Reasonably, you may ask, “So what?”. Many of us already give up our fingerprints and iris scans to the State; our signatures and faces have been in countless databases for decades. I’m not entirely beholden to the school of thinking — much influenced by the French philosopher Michel Foucault — that insists knowledge is always power, that if we surrender information about ourselves to others, we cede control of ourselves to others. That way of thinking leans into a Luddite irredentism. We know that individual identification in the modern world often has liberating consequences: Having a proper ID gives many people access to services and facilities previously denied to them.

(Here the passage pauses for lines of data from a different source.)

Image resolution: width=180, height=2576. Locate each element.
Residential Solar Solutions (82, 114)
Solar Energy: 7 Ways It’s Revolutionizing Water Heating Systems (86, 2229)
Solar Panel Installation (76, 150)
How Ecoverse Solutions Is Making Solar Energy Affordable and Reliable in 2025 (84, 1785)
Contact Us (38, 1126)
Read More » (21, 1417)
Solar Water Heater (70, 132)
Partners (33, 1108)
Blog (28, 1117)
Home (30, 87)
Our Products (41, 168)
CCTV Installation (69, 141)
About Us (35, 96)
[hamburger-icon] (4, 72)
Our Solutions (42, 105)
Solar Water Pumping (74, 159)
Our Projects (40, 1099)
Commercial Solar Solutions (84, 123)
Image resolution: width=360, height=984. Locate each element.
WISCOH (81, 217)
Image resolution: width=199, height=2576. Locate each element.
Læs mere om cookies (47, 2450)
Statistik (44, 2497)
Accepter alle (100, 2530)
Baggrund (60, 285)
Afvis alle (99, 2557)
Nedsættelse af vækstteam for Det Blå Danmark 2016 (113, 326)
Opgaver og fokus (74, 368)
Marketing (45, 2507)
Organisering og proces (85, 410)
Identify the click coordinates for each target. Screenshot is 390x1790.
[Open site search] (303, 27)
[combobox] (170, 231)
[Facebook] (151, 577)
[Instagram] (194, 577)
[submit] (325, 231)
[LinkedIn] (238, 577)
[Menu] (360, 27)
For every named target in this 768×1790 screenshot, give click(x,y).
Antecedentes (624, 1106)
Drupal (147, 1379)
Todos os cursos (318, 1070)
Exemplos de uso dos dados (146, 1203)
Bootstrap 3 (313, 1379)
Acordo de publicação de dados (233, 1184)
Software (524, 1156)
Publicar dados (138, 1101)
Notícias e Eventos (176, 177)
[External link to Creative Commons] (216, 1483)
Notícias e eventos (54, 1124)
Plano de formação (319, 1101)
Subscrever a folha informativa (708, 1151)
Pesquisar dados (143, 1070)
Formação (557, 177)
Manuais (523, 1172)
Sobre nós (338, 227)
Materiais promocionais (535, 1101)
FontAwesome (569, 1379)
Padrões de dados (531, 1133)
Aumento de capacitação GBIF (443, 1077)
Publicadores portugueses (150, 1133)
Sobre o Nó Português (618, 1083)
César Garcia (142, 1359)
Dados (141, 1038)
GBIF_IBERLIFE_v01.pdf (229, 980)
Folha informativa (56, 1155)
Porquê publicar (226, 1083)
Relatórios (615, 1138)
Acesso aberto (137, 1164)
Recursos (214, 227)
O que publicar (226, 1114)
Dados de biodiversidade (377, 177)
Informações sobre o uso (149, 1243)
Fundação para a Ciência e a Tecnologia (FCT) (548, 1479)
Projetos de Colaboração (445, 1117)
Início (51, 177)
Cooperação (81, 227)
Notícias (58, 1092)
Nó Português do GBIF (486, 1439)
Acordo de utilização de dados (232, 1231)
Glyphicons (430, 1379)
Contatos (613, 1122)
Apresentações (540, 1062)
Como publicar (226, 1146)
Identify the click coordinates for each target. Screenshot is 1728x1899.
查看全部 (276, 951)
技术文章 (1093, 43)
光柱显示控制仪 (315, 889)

But we don’t have to look far at all to find the dystopian future promised by the perfection of technologies of surveillance. In China’s Orwellian present, the State uses not only facial recognition software, but also techniques of gait recognition — how people walk — to identify individuals. In its ruthless and sweeping crackdown on the western province of Xinjiang, China has deployed all the technological tools in its arsenal — including facial recognition — to corral its Uighur Muslim minority. Starting next year, the State will ramp up the use of a “social credit system” — that tags a “reputation” score to each citizen — enabled in large part by facial recognition.

In liberal democracies, both the State and the private sector will increase their use of facial recognition. The bounds of privacy are shrinking, and we have totally lost the freedom to be unknown. The truth is that we’re complicit in that undoing; every time we post a selfie or tag ourselves in a photo, we have chosen to give our faces away. Is it too late to get them back?